▶ Testo in esame
========================================================================

2009/11/16 Inquinamento di Stato a Taranto ..../SICILIA, NUOVO SOSPETTO INCIDENTE ALLA RAFFINERIA DI MILAZZO...

Tratto dal" Blog del Comitato per Taranto"
domenica 15 novembre 2009
Inquinamento di Stato a Taranto

La bocciatura del Tar delle nomine delle Commissioni del ministero dell’Ambiente provoca una vacatio legis circa la limitazione delle attività inquinanti della grande industria. A pagare le conseguenze maggiori, ancora la Puglia.

L’ultima sentenza del Tar sulle nomine dei componenti delle Commissioni indicate dal ministero dell’Ambiente rischia di consegnare alla confusione più totale i vincoli normativi predisposti per limitare le attività inquinanti dell’industria. Una vacatio legis che potrà provocare enormi danni all’ambiente e al territorio. Ed è proprio Taranto, una delle città più inquinate d’Italia a causa della presenza dell’impianto siderurgico dell’Ilva, che rischia di pagarne presto le conseguenze. Il pericolo è inequivocabilmente verificabile nella vicenda dell’Aia (Autorizzazione integrata ambientale): introdotta con direttiva 61/96 (direttiva Ippc), è lo strumento cardine della Ue per l’attuazione di politiche ambientali che mirano a realizzare la riduzione complessiva dell’inquinamento prodotto dal settore industriale.
Tecnicamente l’Aia attua un approccio preventivo e integrato che punta a evitare, o se non è possibile a ridurre, le emissioni intervenendo nelle varie fasi del processo, alla sua fonte. L’Aia riguarda anche l’efficienza dell’uso dell’energia e «le misure necessarie per prevenire gli incidenti». La prima “anomalia” del legislatore è il parziale recepimento della direttiva, nel 1999. A seguito di procedura d’infrazione, viene delegato il governo nel 2003 e il recepimento avverrà due anni dopo. Il legislatore comunitario attraverso la direttiva si prefigge di attuare la riduzione integrata dell’inquinamento nell’aria, nell’acqua e nel suolo. La centralità Ippc nelle politiche comunitarie trova piena conferma nel VI Programma comunitario per l’ambiente: “Ambiente 2010 il nostro futuro, la nostra scelta”. Nell’obiettivo generale “ambientesalute” è specificato che occorre «ottenere una qualità dell’ambiente tale che i livelli di contaminanti di origine antropica non diano adito a conseguenze o a rischi per la salute umana».

========================================================================

▶ Righe elencate
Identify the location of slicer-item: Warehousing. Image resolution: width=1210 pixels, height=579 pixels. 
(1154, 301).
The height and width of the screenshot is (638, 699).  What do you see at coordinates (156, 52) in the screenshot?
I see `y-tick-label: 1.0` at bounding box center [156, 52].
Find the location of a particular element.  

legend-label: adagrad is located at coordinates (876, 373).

========================================================================

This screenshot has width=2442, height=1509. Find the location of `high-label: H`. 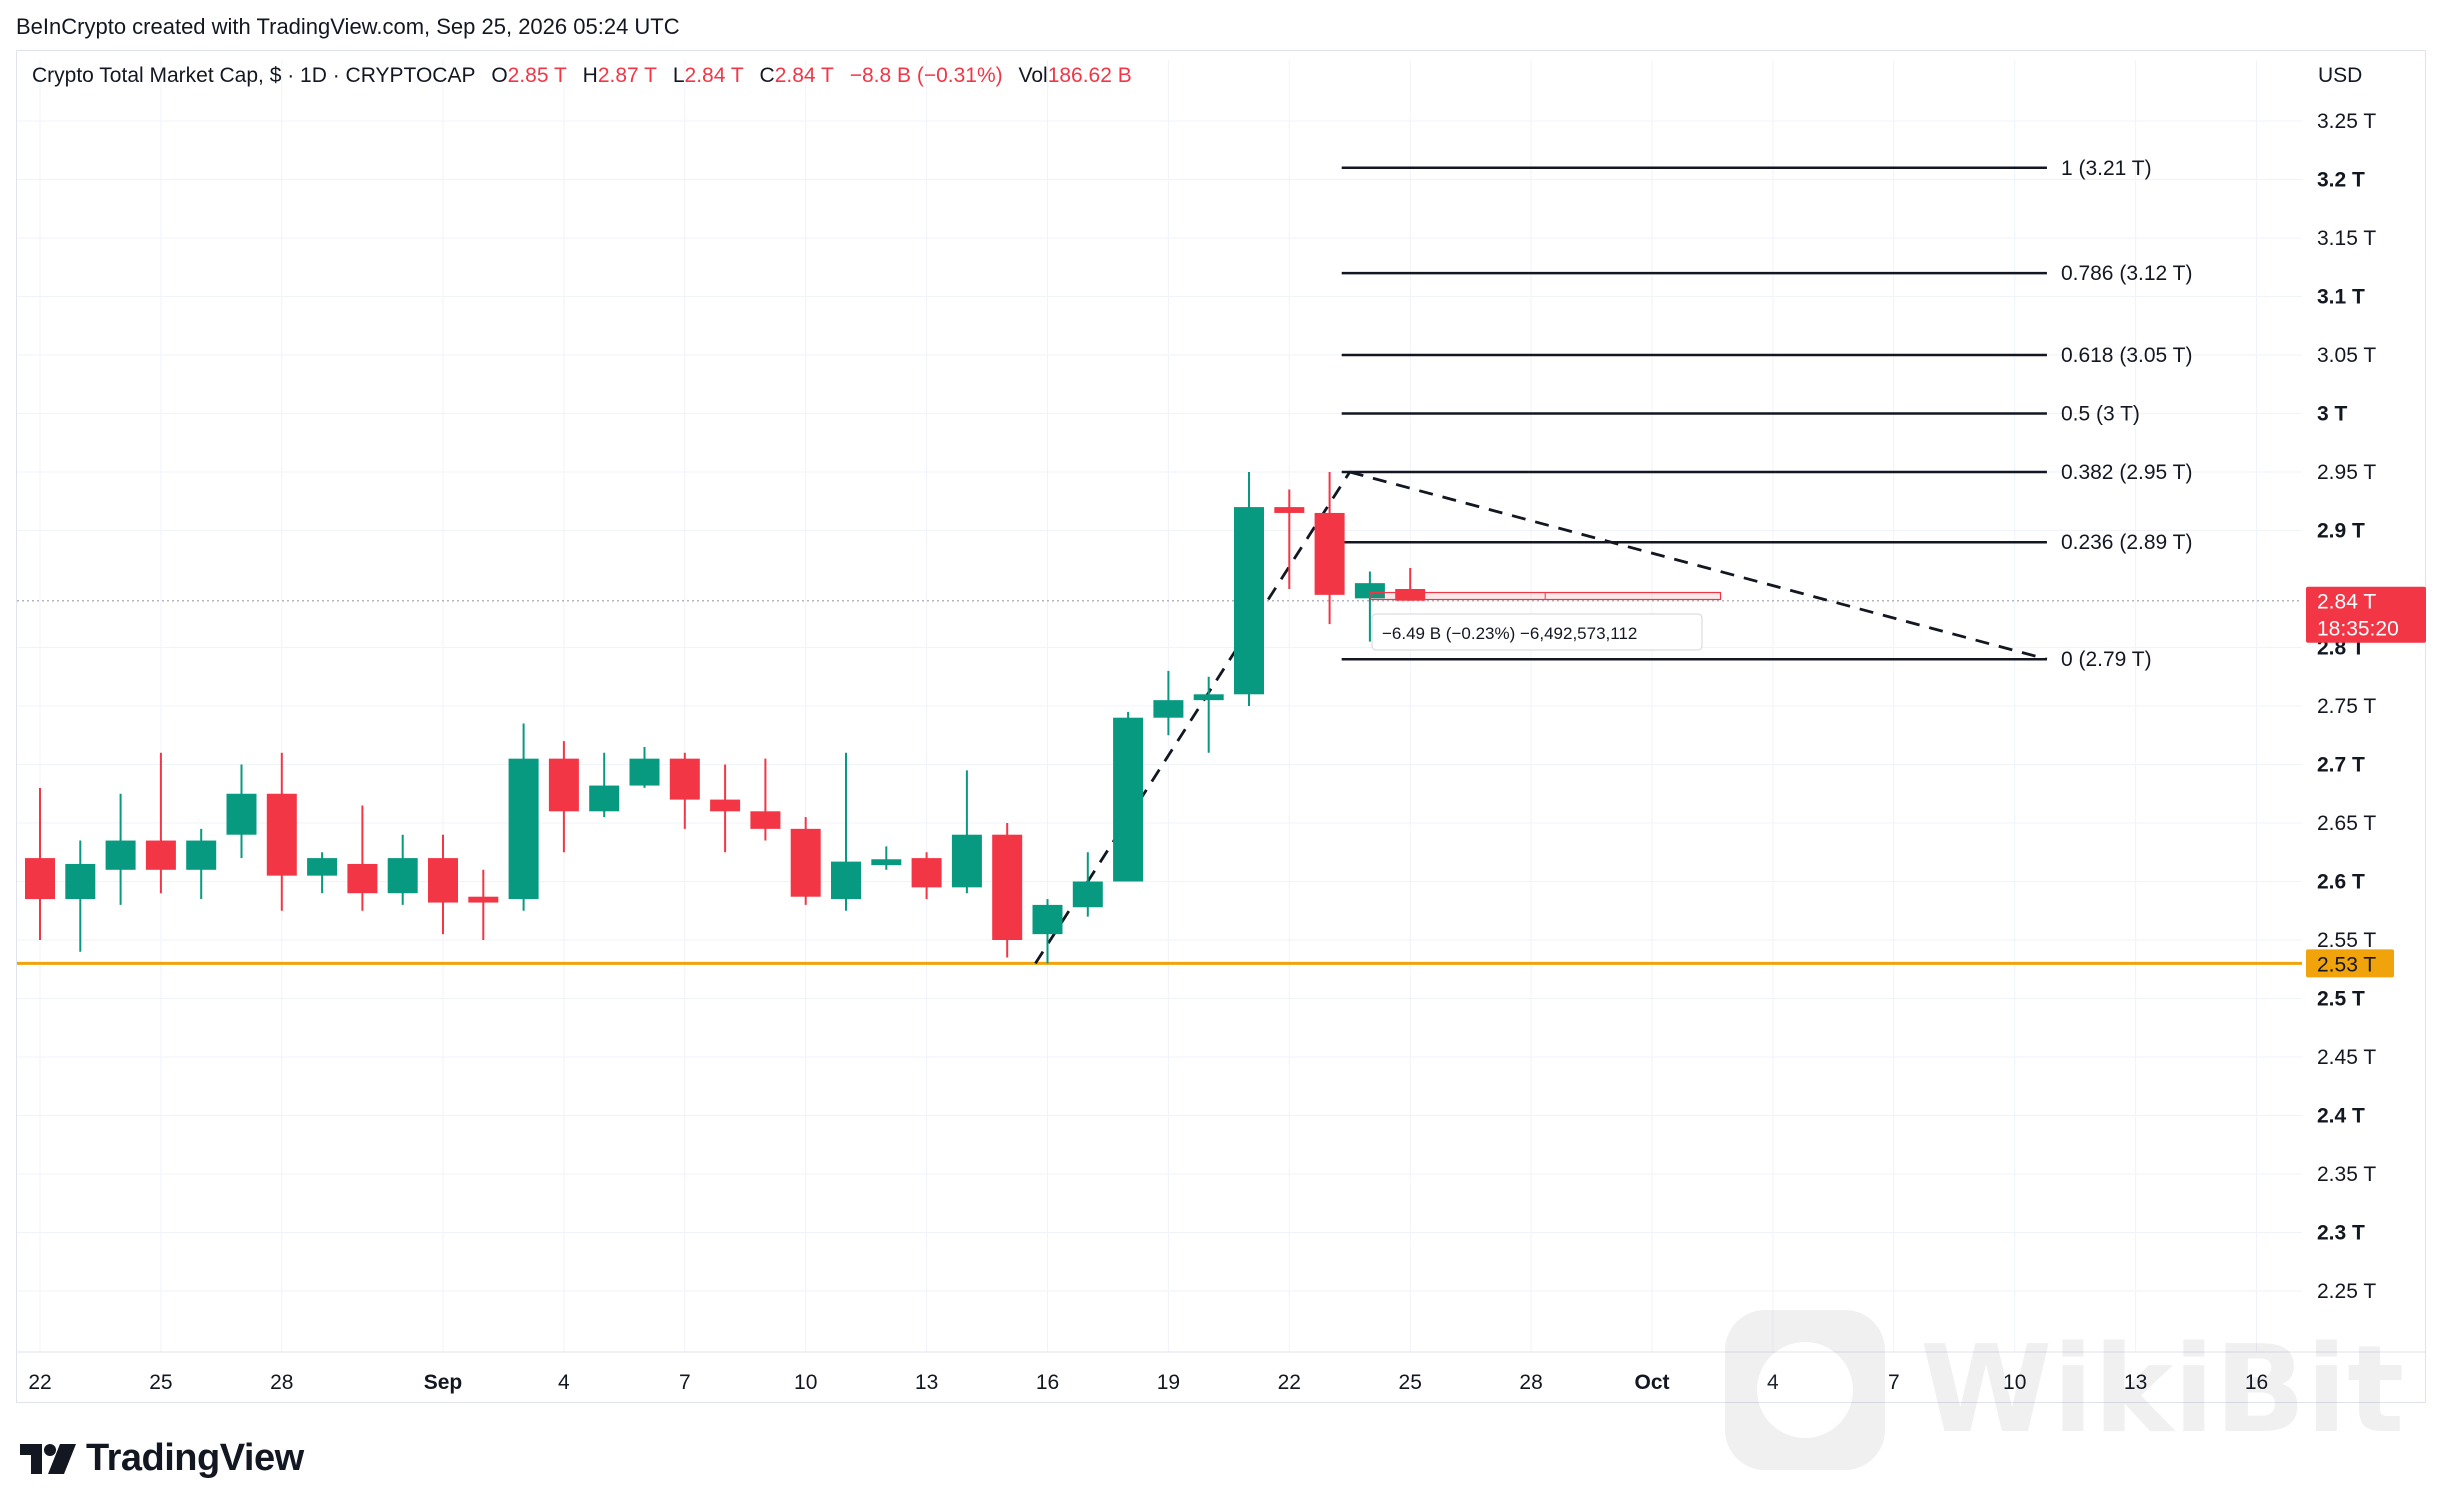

========================================================================

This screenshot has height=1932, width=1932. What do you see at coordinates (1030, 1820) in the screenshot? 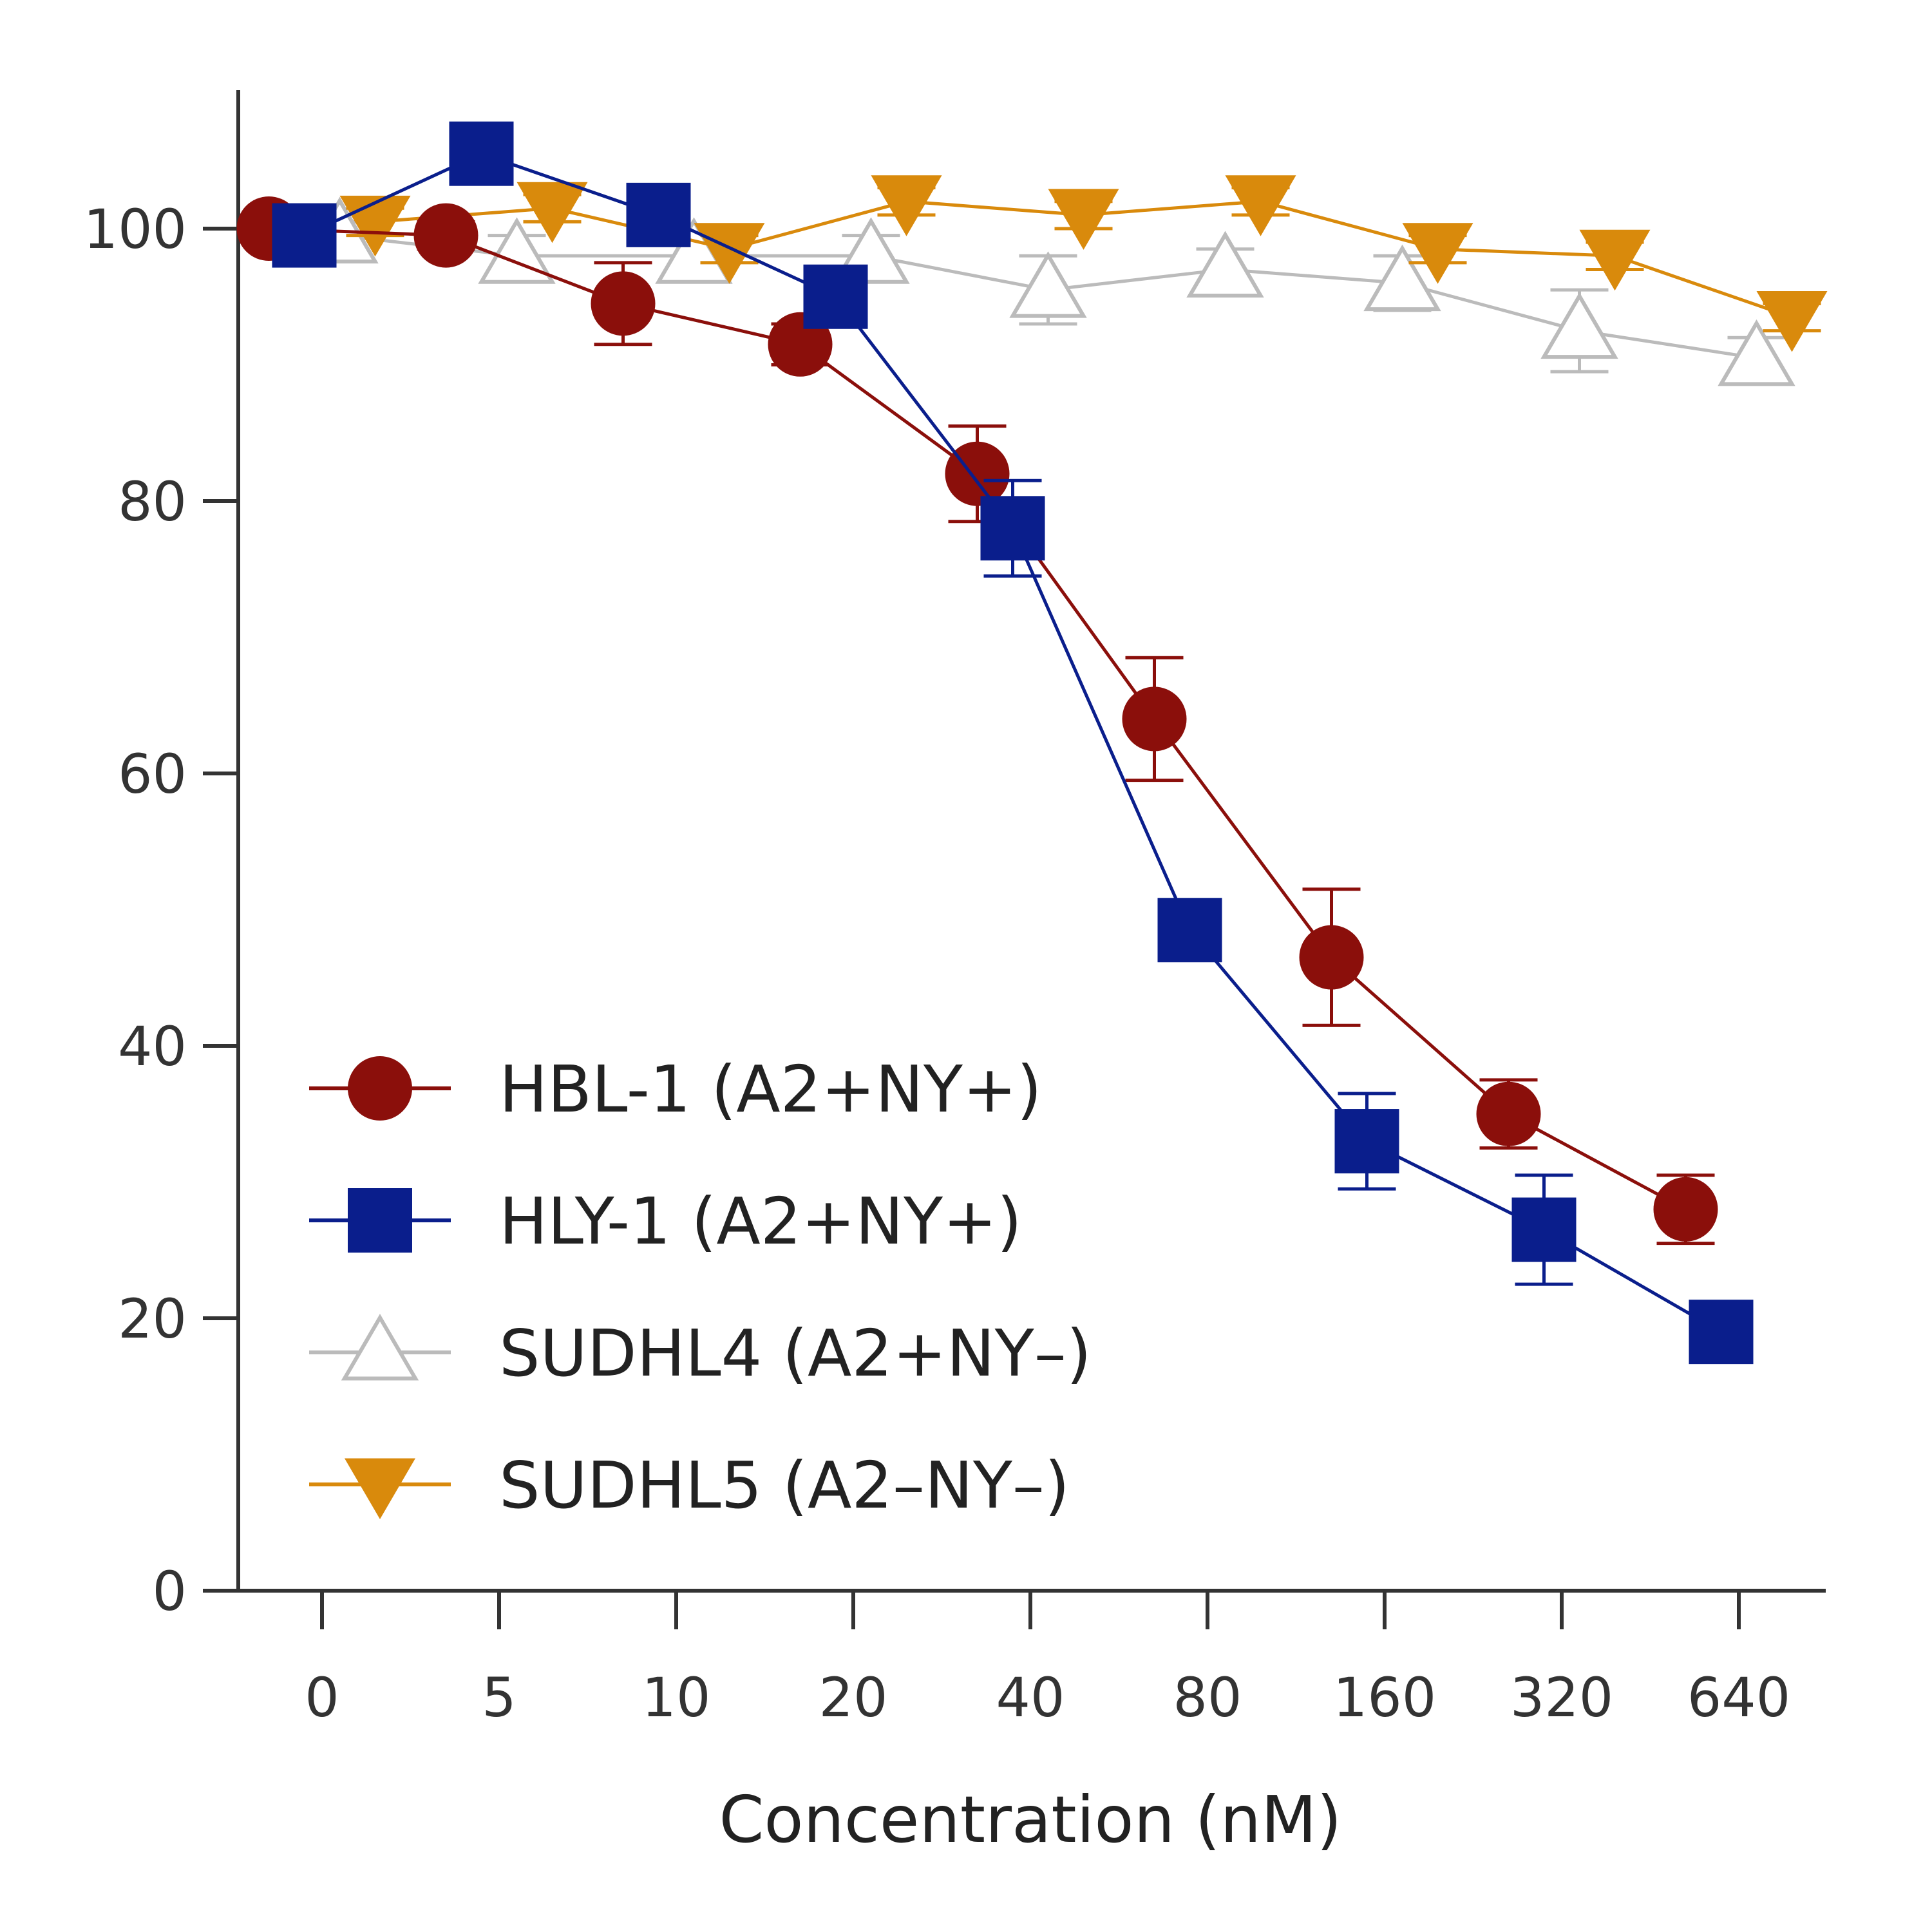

========================================================================

▶ Compito 1
Secondo il testo in esame, quale impianto rende Taranto una delle città più inquinate d'Italia?
▶ Compito 2
Sostituisci "Puglia" con "Calabria" nel testo in esame e riscrivine il tratto che inizia con le parole "domenica 15 novembre" e termina dopo "ancora la Puglia.".

▶ Risposta 1
L'impianto siderurgico dell'Ilva.

▶ Risposta 2
domenica 15 novembre 2009
Inquinamento di Stato a Taranto

La bocciatura del Tar delle nomine delle Commissioni del ministero dell’Ambiente provoca una vacatio legis circa la limitazione delle attività inquinanti della grande industria. A pagare le conseguenze maggiori, ancora la Calabria.